Podcast guests have included (left to right) Keisha Krumm, Lead Organizer Greater Cleveland Congregations, Elizabeth Valdez- Lead Organizer of TMO Houston and IAF Supervisor for TX, OK and AR, Michael Gecan - Metro IAF Senior Advisor
Each episode of the podcast is a stand-alone discussion, covering topics such as the one-to-one, power, leadership, and public action, but when listened to together, the episodes build on each other, with the series as a whole being a 101 course in the meaning, purpose, and mechanics of how to do community organizing. It is therefore a vital resource for organizers and leaders to use in their institutions and communities to ‘spread the word.’ Running alongside its specific focus are two others: the first is to explore how organizing connects democracy and religion, particularly at a local, congregational level; the second is to examine how organizing embodies a distinctive vision and practice of democratic politics, one which it is vital to the foreground in our contemporary moment when democracy itself is seen by many as either an implausible way of solving shared problems ranging from climate change to structural racism or actively undermined in favor of authoritarian forms of rule. The podcast speaks into this context, its name reflecting these concerns.
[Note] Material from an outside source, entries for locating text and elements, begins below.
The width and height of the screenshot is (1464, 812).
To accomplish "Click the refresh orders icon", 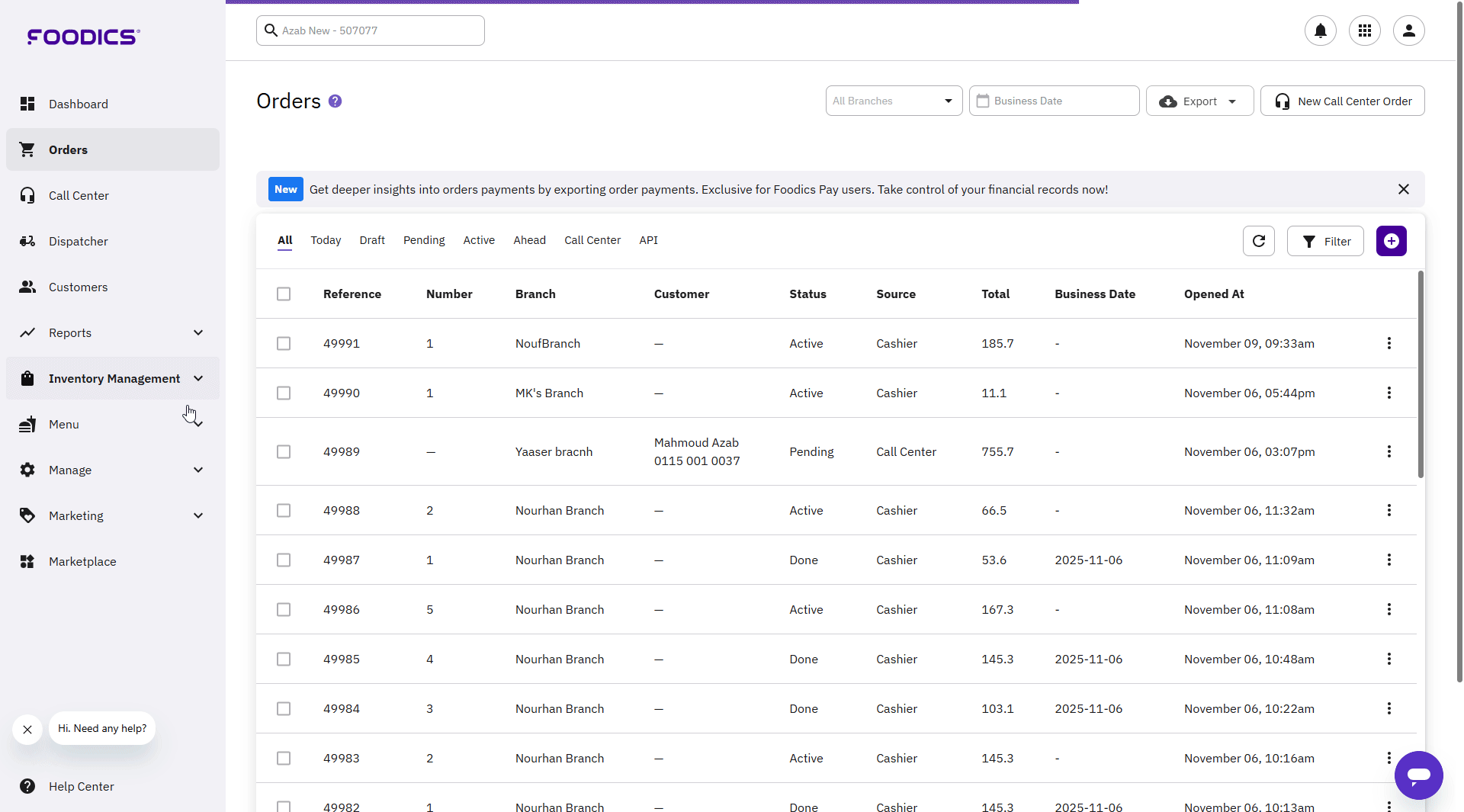I will 1258,241.
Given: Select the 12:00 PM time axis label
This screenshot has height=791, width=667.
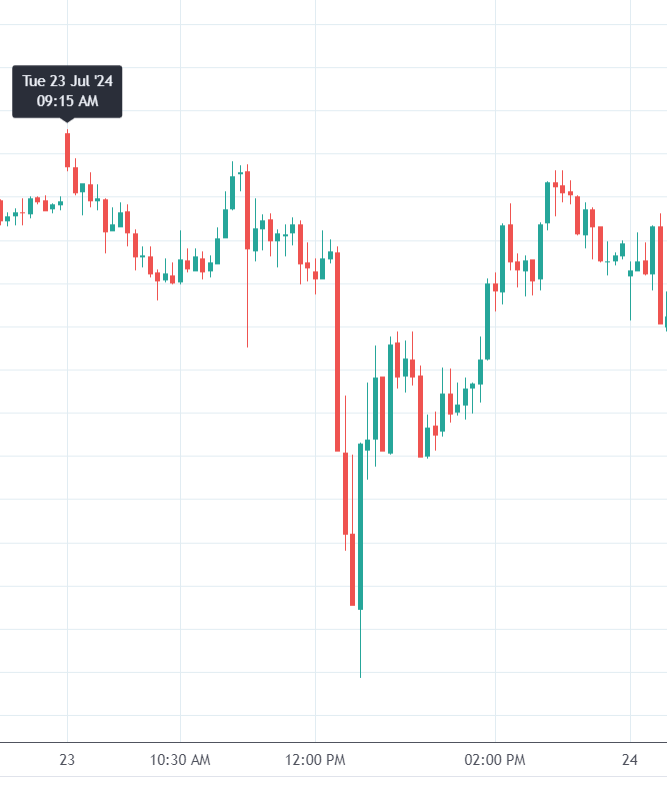Looking at the screenshot, I should (x=315, y=760).
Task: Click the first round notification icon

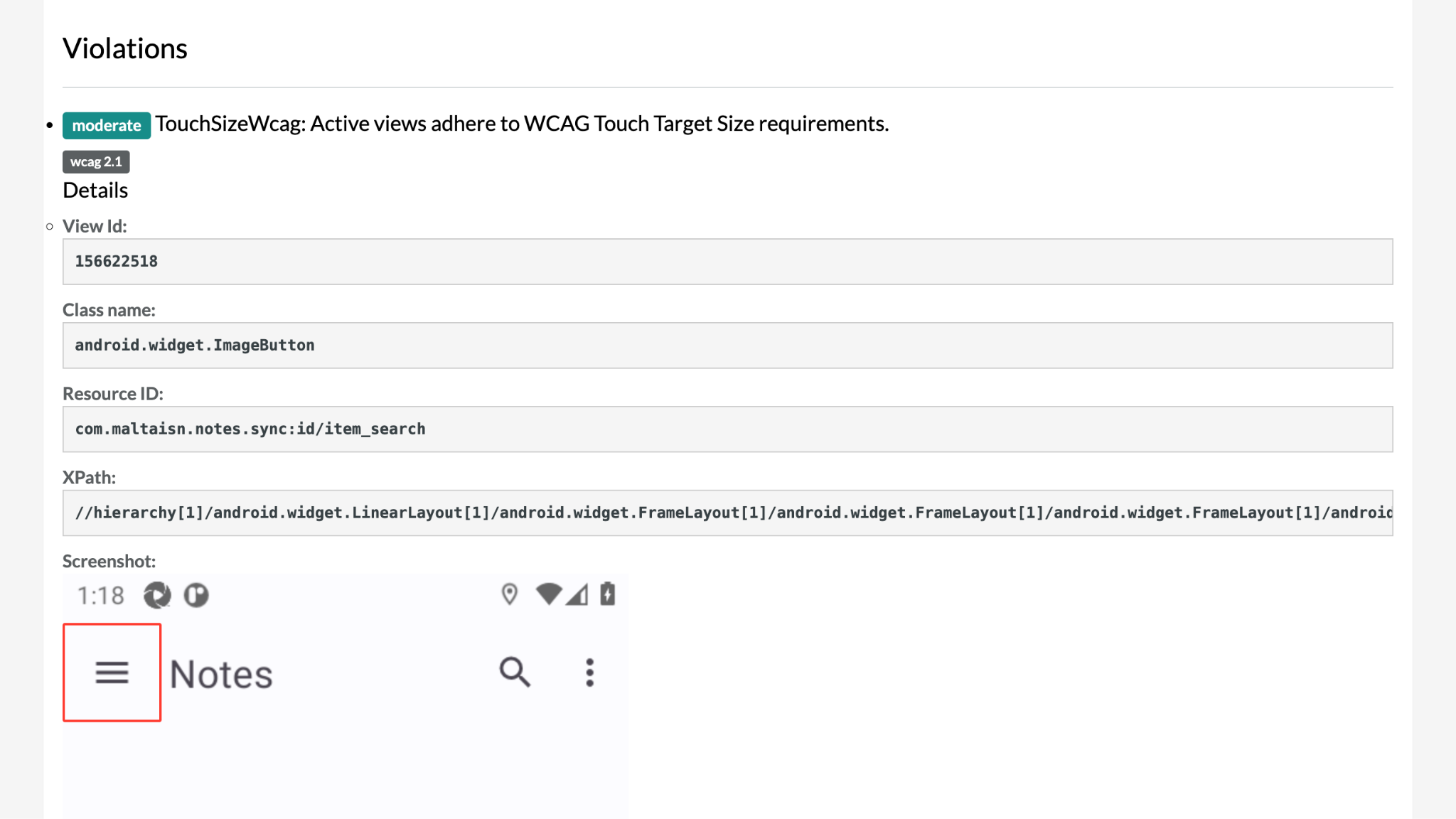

Other guests have included (left to right): Bishop Douglas Miles, Co-Chair Industrial Areas Foundation, Maria Elizabeth Valdez - Leader with Communities Organized for Relational Power in Action (COPA) in CA, Arnie Graf (far left) - Metro IAF Senior Advisor, Ernesto Cortés, National Co-Director for Industrial Areas Foundation, Supervising Director for West Southwest Organizing & Projects in California
Through the lens of the IAF’s work, the podcast explores how democracy is not first and foremost about a system of government, or set of laws, or an ideology but is rooted in three things. The first is a commitment to listen to others different from oneself because their experience, their story, who they are as a person matters. Listening honors fundamental premises of democracy, as it marks a way of respecting the dignity of each individual, the importance of dialogue as against killing and coercion as means of resolving conflicts, and that people should have a say in decisions that affect them and in shaping the world around them. The second is that democracy does not just happen, it needs organizing. And if it is to be democratic, it needs people organizing between themselves to determine their living and working conditions. If ordinary people don’t get organized then they are subject to others acting on them and their living and working conditions being determined by systems and structures controlled by others who either won’t listen to them, don’t have their interests at heart, or are actively hostile. And finally, democracy lives or dies by shared action. Listening and organizing generate the means of coming together, but at a certain point, people must act together to move the world as it is towards becoming a more just and generous one in which all may flourish. The IAF’s approach to organizing embodies these three elements. It begins with listening and has a particular set of practices for organizing people and money and for generating shared action toward common ends in order to move from the world as it is toward a more just and generous one.